Given records:
= = = =
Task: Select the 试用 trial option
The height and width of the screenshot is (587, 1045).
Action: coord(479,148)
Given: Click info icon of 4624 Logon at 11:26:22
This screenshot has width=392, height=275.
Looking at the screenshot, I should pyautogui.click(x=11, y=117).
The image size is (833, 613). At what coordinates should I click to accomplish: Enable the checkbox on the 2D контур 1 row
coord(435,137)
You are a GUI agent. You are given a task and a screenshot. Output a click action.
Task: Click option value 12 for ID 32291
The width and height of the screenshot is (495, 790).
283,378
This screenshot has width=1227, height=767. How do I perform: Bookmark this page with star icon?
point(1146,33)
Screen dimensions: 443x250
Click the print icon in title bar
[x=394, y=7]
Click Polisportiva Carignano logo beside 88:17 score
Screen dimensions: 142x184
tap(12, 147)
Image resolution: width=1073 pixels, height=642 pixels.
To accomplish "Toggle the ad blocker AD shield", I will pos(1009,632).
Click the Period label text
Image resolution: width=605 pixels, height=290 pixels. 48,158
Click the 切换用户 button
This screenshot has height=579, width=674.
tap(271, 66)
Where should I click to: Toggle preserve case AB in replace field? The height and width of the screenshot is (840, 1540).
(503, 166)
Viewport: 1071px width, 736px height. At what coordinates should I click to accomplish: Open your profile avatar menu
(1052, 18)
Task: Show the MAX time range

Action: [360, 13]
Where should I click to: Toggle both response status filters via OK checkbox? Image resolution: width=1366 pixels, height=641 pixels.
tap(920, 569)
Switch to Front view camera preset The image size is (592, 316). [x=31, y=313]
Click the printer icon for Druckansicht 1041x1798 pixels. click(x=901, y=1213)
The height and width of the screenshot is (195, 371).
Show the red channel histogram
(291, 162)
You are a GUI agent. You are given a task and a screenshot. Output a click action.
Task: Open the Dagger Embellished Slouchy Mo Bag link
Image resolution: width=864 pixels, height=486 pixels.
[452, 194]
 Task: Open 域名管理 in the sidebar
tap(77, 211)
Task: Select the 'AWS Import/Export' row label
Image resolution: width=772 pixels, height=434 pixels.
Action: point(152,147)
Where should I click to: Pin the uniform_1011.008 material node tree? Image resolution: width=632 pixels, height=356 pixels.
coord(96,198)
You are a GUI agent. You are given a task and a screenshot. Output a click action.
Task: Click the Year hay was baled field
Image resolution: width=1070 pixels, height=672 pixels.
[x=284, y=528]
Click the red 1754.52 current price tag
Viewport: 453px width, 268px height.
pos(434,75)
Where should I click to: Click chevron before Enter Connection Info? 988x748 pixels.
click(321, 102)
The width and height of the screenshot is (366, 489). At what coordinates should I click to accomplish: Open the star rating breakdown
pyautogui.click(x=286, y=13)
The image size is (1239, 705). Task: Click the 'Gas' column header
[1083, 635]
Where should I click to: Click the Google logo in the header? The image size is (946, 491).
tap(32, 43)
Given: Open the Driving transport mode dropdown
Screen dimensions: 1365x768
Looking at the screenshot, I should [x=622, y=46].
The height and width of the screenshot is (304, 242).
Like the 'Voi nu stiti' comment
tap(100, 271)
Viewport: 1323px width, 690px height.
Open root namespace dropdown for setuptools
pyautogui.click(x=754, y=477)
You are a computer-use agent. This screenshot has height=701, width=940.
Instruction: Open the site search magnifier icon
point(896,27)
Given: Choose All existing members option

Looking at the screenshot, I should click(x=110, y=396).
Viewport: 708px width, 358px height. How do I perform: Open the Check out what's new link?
= = = =
Task statement: Rewrite the data above as a Markdown table with the columns Row and Line, one numbered row per line, skipping blank lines.

Written answer:
| Row | Line |
|---|---|
| 1 | Task: Select the 试用 trial option |
| 2 | The height and width of the screenshot is (587, 1045). |
| 3 | Action: coord(479,148) |
| 4 | Given: Click info icon of 4624 Logon at 11:26:22 |
| 5 | This screenshot has width=392, height=275. |
| 6 | Looking at the screenshot, I should pyautogui.click(x=11, y=117). |
| 7 | The image size is (833, 613). At what coordinates should I click to accomplish: Enable the checkbox on the 2D контур 1 row |
| 8 | coord(435,137) |
| 9 | You are a GUI agent. You are given a task and a screenshot. Output a click action. |
| 10 | Task: Click option value 12 for ID 32291 |
| 11 | The width and height of the screenshot is (495, 790). |
| 12 | 283,378 |
| 13 | This screenshot has width=1227, height=767. How do I perform: Bookmark this page with star icon? |
| 14 | point(1146,33) |
| 15 | Screen dimensions: 443x250 |
| 16 | Click the print icon in title bar |
| 17 | [x=394, y=7] |
| 18 | Click Polisportiva Carignano logo beside 88:17 score |
| 19 | Screen dimensions: 142x184 |
| 20 | tap(12, 147) |
| 21 | Image resolution: width=1073 pixels, height=642 pixels. |
| 22 | To accomplish "Toggle the ad blocker AD shield", I will pos(1009,632). |
| 23 | Click the Period label text |
| 24 | Image resolution: width=605 pixels, height=290 pixels. 48,158 |
| 25 | Click the 切换用户 button |
| 26 | This screenshot has height=579, width=674. |
| 27 | tap(271, 66) |
| 28 | Where should I click to: Toggle preserve case AB in replace field? The height and width of the screenshot is (840, 1540). |
| 29 | (503, 166) |
| 30 | Viewport: 1071px width, 736px height. At what coordinates should I click to accomplish: Open your profile avatar menu |
| 31 | (1052, 18) |
| 32 | Task: Show the MAX time range |
| 33 | Action: [360, 13] |
| 34 | Where should I click to: Toggle both response status filters via OK checkbox? Image resolution: width=1366 pixels, height=641 pixels. |
| 35 | tap(920, 569) |
| 36 | Switch to Front view camera preset The image size is (592, 316). [x=31, y=313] |
| 37 | Click the printer icon for Druckansicht 1041x1798 pixels. click(x=901, y=1213) |
| 38 | The height and width of the screenshot is (195, 371). |
| 39 | Show the red channel histogram |
| 40 | (291, 162) |
| 41 | You are a GUI agent. You are given a task and a screenshot. Output a click action. |
| 42 | Task: Open the Dagger Embellished Slouchy Mo Bag link |
| 43 | Image resolution: width=864 pixels, height=486 pixels. |
| 44 | [452, 194] |
| 45 |  Task: Open 域名管理 in the sidebar |
| 46 | tap(77, 211) |
| 47 | Task: Select the 'AWS Import/Export' row label |
| 48 | Image resolution: width=772 pixels, height=434 pixels. |
| 49 | Action: point(152,147) |
| 50 | Where should I click to: Pin the uniform_1011.008 material node tree? Image resolution: width=632 pixels, height=356 pixels. |
| 51 | coord(96,198) |
| 52 | You are a GUI agent. You are given a task and a screenshot. Output a click action. |
| 53 | Task: Click the Year hay was baled field |
| 54 | Image resolution: width=1070 pixels, height=672 pixels. |
| 55 | [x=284, y=528] |
| 56 | Click the red 1754.52 current price tag |
| 57 | Viewport: 453px width, 268px height. |
| 58 | pos(434,75) |
| 59 | Where should I click to: Click chevron before Enter Connection Info? 988x748 pixels. |
| 60 | click(321, 102) |
| 61 | The width and height of the screenshot is (366, 489). At what coordinates should I click to accomplish: Open the star rating breakdown |
| 62 | pyautogui.click(x=286, y=13) |
| 63 | The image size is (1239, 705). Task: Click the 'Gas' column header |
| 64 | [1083, 635] |
| 65 | Where should I click to: Click the Google logo in the header? The image size is (946, 491). |
| 66 | tap(32, 43) |
| 67 | Given: Open the Driving transport mode dropdown |
| 68 | Screen dimensions: 1365x768 |
| 69 | Looking at the screenshot, I should [x=622, y=46]. |
| 70 | The height and width of the screenshot is (304, 242). |
| 71 | Like the 'Voi nu stiti' comment |
| 72 | tap(100, 271) |
| 73 | Viewport: 1323px width, 690px height. |
| 74 | Open root namespace dropdown for setuptools |
| 75 | pyautogui.click(x=754, y=477) |
| 76 | You are a computer-use agent. This screenshot has height=701, width=940. |
| 77 | Instruction: Open the site search magnifier icon |
| 78 | point(896,27) |
| 79 | Given: Choose All existing members option |
| 80 | Looking at the screenshot, I should click(x=110, y=396). |
| 81 | Viewport: 708px width, 358px height. How do I perform: Open the Check out what's new link? |